Extrait >>
★ ★ ★ ★

Rencontre avec la romancière, en lice pour le Prix Femina

"Eden", derrière la futaie magique, étrange et violente de Monica Sabolo

Il y a souvent quelque chose qui devrait être là et qui n’y est pas, une absence ou un manque autour duquel se trament les romans de Monica Sabolo. Confirmée avec fracas en 2013 au moment de Tout cela n’a rien à voir avec moi (Lattès), un Prix de Flore qu’une Sophie Calle aurait pu lui envier, elle construit de livre en livre une œuvre où sa voix impressionniste raconte l’adolescence aux prises avec un monde qu’elle ne comprend pas et qui la transforme. On la rapproche, malgré elle, de Laura Kasischke, ou de Sofia Coppola pour le cinéma. Des références pertinentes, mais un peu lourdes à porter pour les épaules de cette blonde menue, gracieuse et drôle, la sensibilité au bord du stylo, qui écrit quand l’inspiration la commande, sans plan de carrière.

★ ★ ★ ★

Données >>
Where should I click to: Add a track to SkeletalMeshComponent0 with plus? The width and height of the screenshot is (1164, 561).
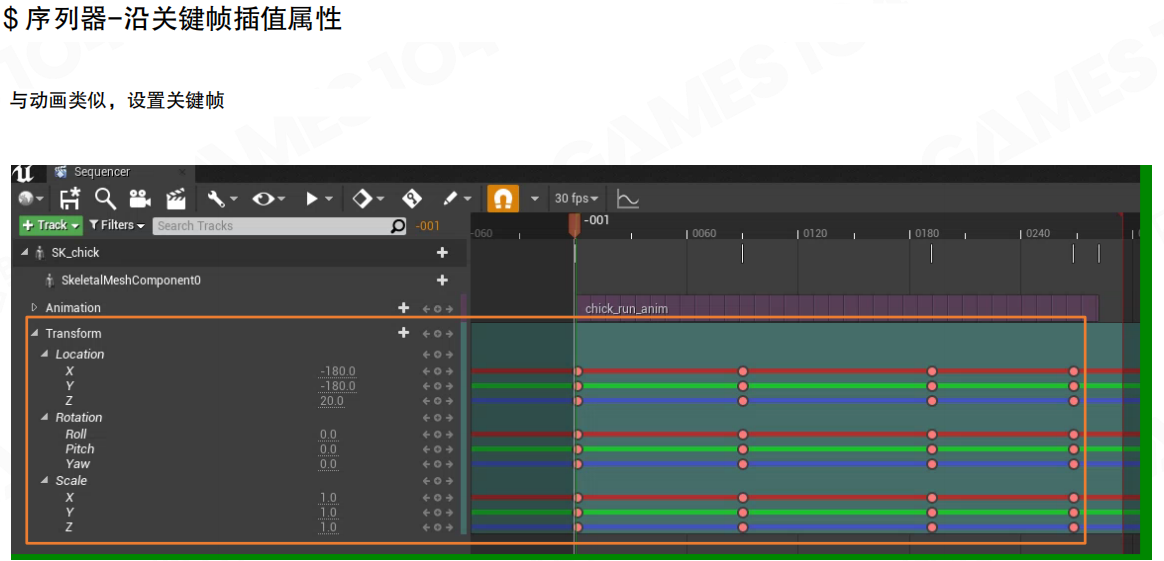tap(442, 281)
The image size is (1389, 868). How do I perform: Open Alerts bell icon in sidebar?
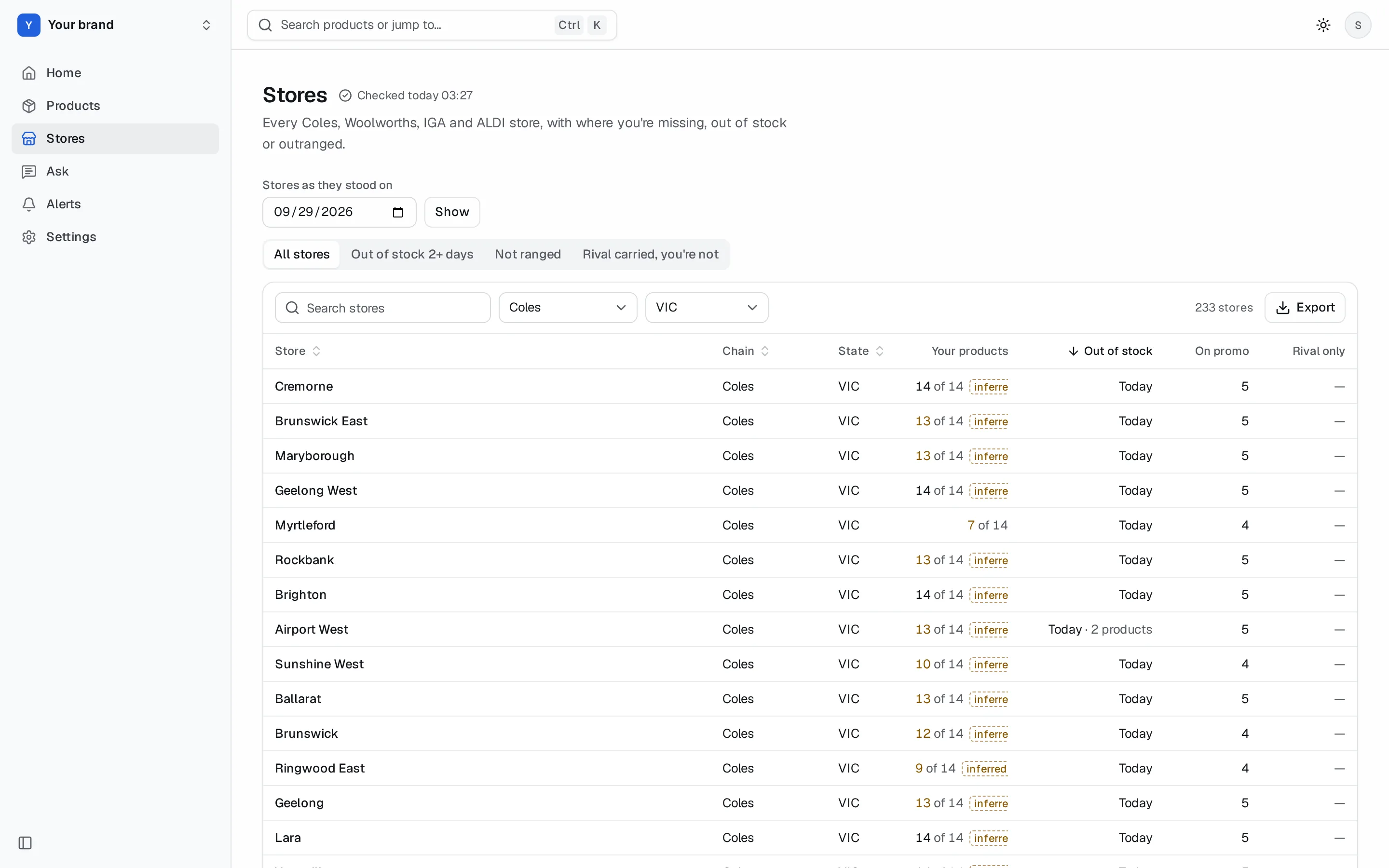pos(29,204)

★ ★ ★ ★

Consigne donnée A >> Dans l'article sur Monica Sabolo, remplacez "Sofia Coppola" par "Céline Sciamma", puis recopiez tout ce qui va de "Il y a souvent" jusqu'à "plan de carrière.".
Consigne donnée B >> Reprenez la rédaction de l'article sur Monica Sabolo à la suite de sa dernière phrase.

Résultat de l'exercice A >>
Il y a souvent quelque chose qui devrait être là et qui n’y est pas, une absence ou un manque autour duquel se trament les romans de Monica Sabolo. Confirmée avec fracas en 2013 au moment de Tout cela n’a rien à voir avec moi (Lattès), un Prix de Flore qu’une Sophie Calle aurait pu lui envier, elle construit de livre en livre une œuvre où sa voix impressionniste raconte l’adolescence aux prises avec un monde qu’elle ne comprend pas et qui la transforme. On la rapproche, malgré elle, de Laura Kasischke, ou de Céline Sciamma pour le cinéma. Des références pertinentes, mais un peu lourdes à porter pour les épaules de cette blonde menue, gracieuse et drôle, la sensibilité au bord du stylo, qui écrit quand l’inspiration la commande, sans plan de carrière.

Résultat de l'exercice B >>
Dans Eden, Monica Sabolo campe un lieu imaginaire pour la première fois, qui ressemble à l’Amérique des réserves indiennes. S’y mélangent des populations blanches et indigènes, des adolescents qui jouent le jeu de l’école sans aucune promesse d’avenir, et des travailleurs qui exploitent la forêt. La forêt, justement, est ce lieu réel et symbolique où tout ce qui se noue dans le livre se dénouera. L’atmosphère est tendue, la violence s’exprime, une jeune fille blonde est retrouvée violée. Derrière le fait divers de fiction se déploie toute la violence du monde amérindien, qu’on retrouve aussi actuellement chez Jim Fergus (le dernier tome de sa trilogie, Les Amazones, vient de sortir). Le sujet d’Eden n’est pourtant pas la dénonciation sociétale d’une oppression. Monica Sabolo écrit des romans qui s’évadent de l’actualité et adressent nos peurs ontologiques, l’élan à rester vivant dans l’impuissance, le tiraillement entre douceur et violence. Elle s’en ouvre à Lecteurs.com dans une longue et passionnante interview.

Karine Papillaud

 

« Chacun de nous doit avoir le courage de se confronter à l’ombre et à la vérité ».

 

- Dans Eden, une adolescente blanche, Lucy, qui vit dans une réserve, disparaît puis est retrouvée, mais mutique et souillée. Le livre déchiffre les enjeux de cet acte de violence qui n’est pas isolé. Pourquoi avoir ancré l’histoire dans un monde qui ressemble beaucoup à celui des Amérindiens ?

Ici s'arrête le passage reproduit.